Little Big Horn Battlefield artefacts relocated
The National Park Service announced that the Little Bighorn Battlefield archives and collections will be temporarily relocated to a storage facility in Arizona. The move is to to protect and preserve the historic objects and records while the NPS works to establish a more secure and permanent repository at the battlefield.
The collection, which includes more than 123,000 historical archive items and nearly 26,000 historic objects and specimens, will go to the NPS’s Western Archaeological and Conservation Center (WACC), a premier preservation and storage facility. The temporary relocation will not include museum items and photographs already on display in the monument visitor centre, where they will remain on exhibit.
“This is great news for such a significant and irreplaceable collection,” said Kate Hammond, superintendent of the monument, which preserves the site of one of the most famous and iconic battles of the 19th-century Indian Wars on America’s western frontier. “We recognise the historical and cultural value of these priceless objects and archives. This temporary relocation will keep the collection together and available for researchers, in the best possible place for its protection and conservation until it can come home to a new museum facility.”
Move will prevent deterioration or catastrophic loss
Park Service and monument officials decided to move the Little Bighorn collection because of the potential for irreversible deterioration of items or catastrophic loss by fire or flood in its present, substandard location – the basement of the park’s small and outdated visitor centre.
“The collection and archives of Little Bighorn are nothing less than cultural and historical treasures,” said John Wessels, director of the NPS’s eight-state, 91-park Intermountain Region. “Unfortunately, all are at risk, and some need special attention.
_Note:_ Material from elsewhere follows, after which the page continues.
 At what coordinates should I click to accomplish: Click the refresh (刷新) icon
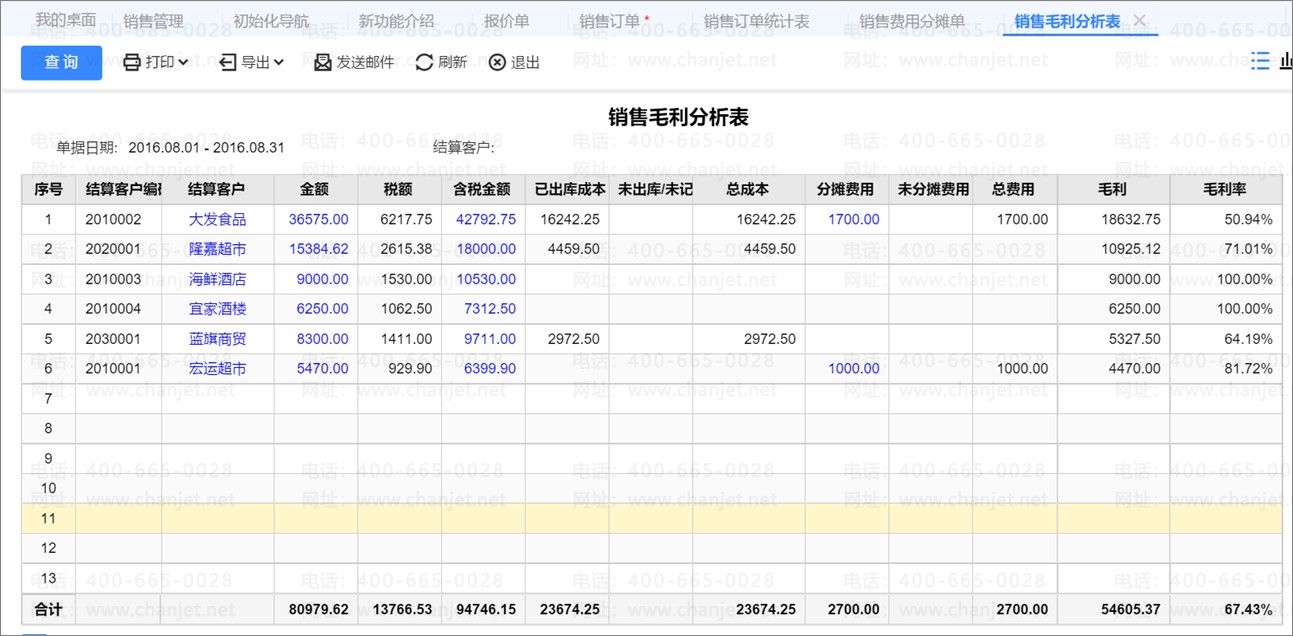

This temporary measure represents both a rescue effort and a commitment to protect these treasures now while we work to give them the permanent home they deserve.”
New visitor centre and museum
Wessels said the Park Service and the monument will press forward with efforts to build a new visitor centre and museum collection facility at Little Bighorn so the collection can return in improved condition for proper, permanent storage and display. New facilities would provide the room needed to convey more fully the causes and consequences of one of the nation’s most important and symbolic cultural and military conflicts.
“We are committed to concerted negotiations with the Crow Tribe, the Custer Battlefield Preservation Committee, and others interested in the monument’s future,” Wessels said. “A renewed collaboration with our partners to give these invaluable objects and archives a proper new home would enhance enormously how we tell the story and the lessons of Little Bighorn.”
We understand how important this collection is to the people of Montana, historians and the tribes associated with Little Bighorn
Superintendent Hammond added: “We understand how important this collection is to the people of Montana, historians and the tribes associated with Little Bighorn. Every step we take in this process is for the sake of preserving the collection and its ultimate return to the battlefield.”